El 18 de diciembre se celebraba el centenario del teatro danés; Heiberg y Collin acordaron que me encargara yo de la presentación del festejo. Bournonville había hecho un ballet que había titulado Viejos recuerdos. Por él desfilaban, como en una linterna mágica, las escenas más vistosas de los diversos ballets del repertorio. Mi idea para la presentación había sido muy del agrado de la dirección, pues estaba muy inspirada en la realidad más actual. Yo sabía con qué ánimos iba la gente al teatro en aquellos días, lo poco que en realidad les importaba, pues sus pensamientos estaban lejos, con los soldados en el frente; así que no había otro remedio que seguir el rumbo de sus pensamientos e intentar atraer su atención del campo de batalla al escenario del teatro. Yo tenía el convencimiento de que en el momento actual nuestra fuerza no estaba en la espada sino en el espíritu y por eso escribí «El baluarte de las artes», que ahora figura en mis obras completas. El día de la conmemoración, el público lo aplaudió mucho; pero se cometió el error de repartirlo entre los de abono como propaganda para atraer público para las funciones siguientes. Ya he dicho que en la gala tuvo mucho éxito y que la gente se emocionó mucho, pero luego estaban las críticas, y alguien dijo que empalagaba ese elogio continuo a los daneses y a la bandera nacional, que deberíamos dejar que nos alabaran los demás en lugar de hacerlo nosotros mismos. Otro crítico, no sé si por ignorancia o por mala fe, interpretaba lo que yo había escrito de forma que no había quien lo conociera. En la tercera función el público se lo sabía ya de memoria y ni siquiera aplaudió. El redactor de Norte y Sur, que no era muy partidario de mi obra, se refirió en su crítica precisamente a esa función. Desde luego, si se propusieron dejarme mal, lo consiguieron, pero yo sigo creyendo que la idea era buena y que era lo único que podía hacerse en aquel momento con los ánimos como estaban.
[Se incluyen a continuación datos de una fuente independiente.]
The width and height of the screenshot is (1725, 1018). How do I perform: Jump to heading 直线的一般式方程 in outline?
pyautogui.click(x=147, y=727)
Una tarde de abril nos llegó la noticia de que el Jueves Santo había volado por los aires con toda su tripulación el barco «Christian VIII». Un grito de dolor sacudió el país entero. Fue un día de luto nacional. Yo me sentía como náufrago a la deriva. Una sola vida que se hubiera salvado sería como una victoria, un tesoro incalculable. Me encontré en la calle con un amigo, el capitán Christian Wulff, con la cara radiante de emoción; me estrechó la mano y me dijo: «¿Sabes quién regresa a casa? ¡El teniente Ulrich! No ha muerto con los otros, se ha salvado, ha logrado huir y alcanzar nuestra posición; yo lo traigo ahora a casa». Yo no conocía de nada al teniente pero rompí a llorar de alegría. «¿Dónde está? ¡Tengo que verlo!». «Tenía que ir al ministerio de Marina y luego iría a casa a ver a su madre, que lo da por muerto».
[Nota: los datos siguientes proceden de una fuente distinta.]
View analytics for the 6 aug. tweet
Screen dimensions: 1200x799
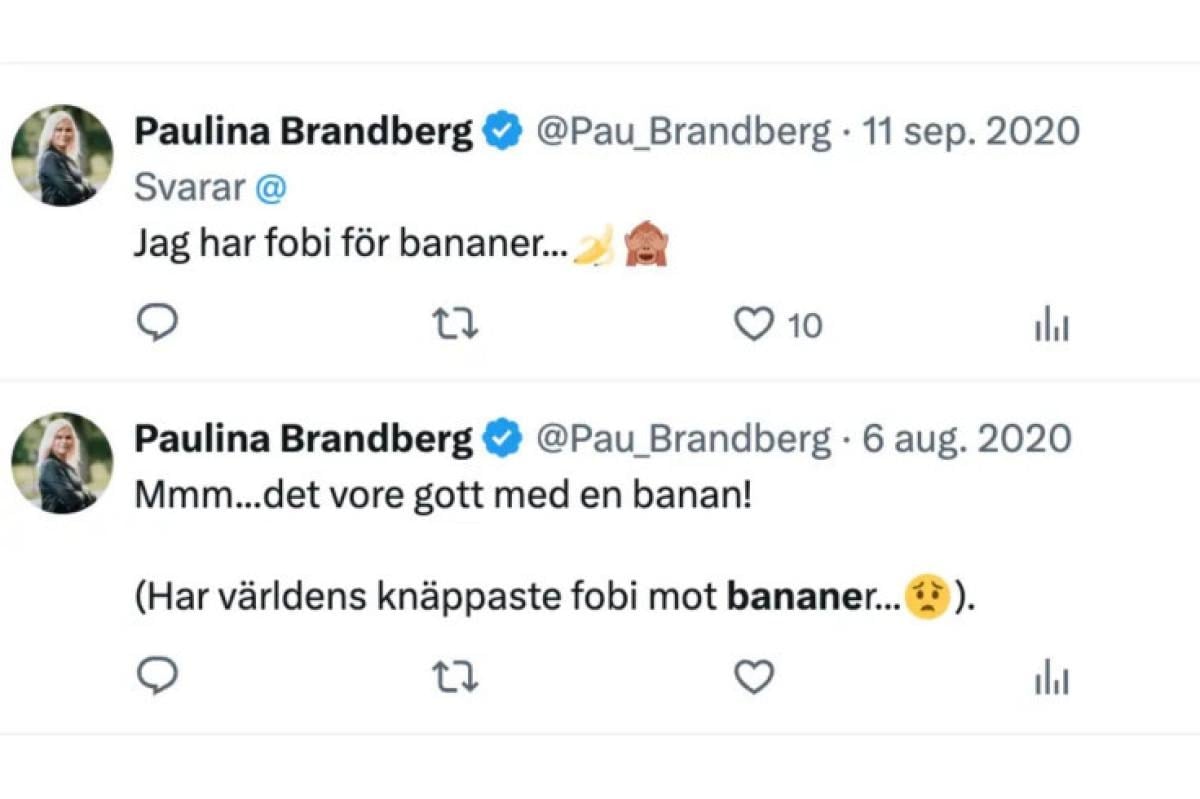click(1051, 680)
En el primer almacén me hice con una guía y encontré la calle donde vivía la madre de Ulrich. Cuando llegué a la casa me entró de pronto miedo de que no supiera nada todavía y por eso pregunté a la criada que me abrió la puerta: «¿Están contentos o tristes en la casa?». A la chica se le iluminó la cara. «Están contentísimos, porque acaba de llegar el hijo como caído del cielo». Entonces ya pasé al salón, donde estaba congregada la familia entera vestida de negro; se acababan de poner la ropa de luto esa misma mañana, cuando apareció, tan campante, el hijo que creían muerto. Corrí a abrazarlo, llorando de la emoción, y ellos no me vieron como un intruso.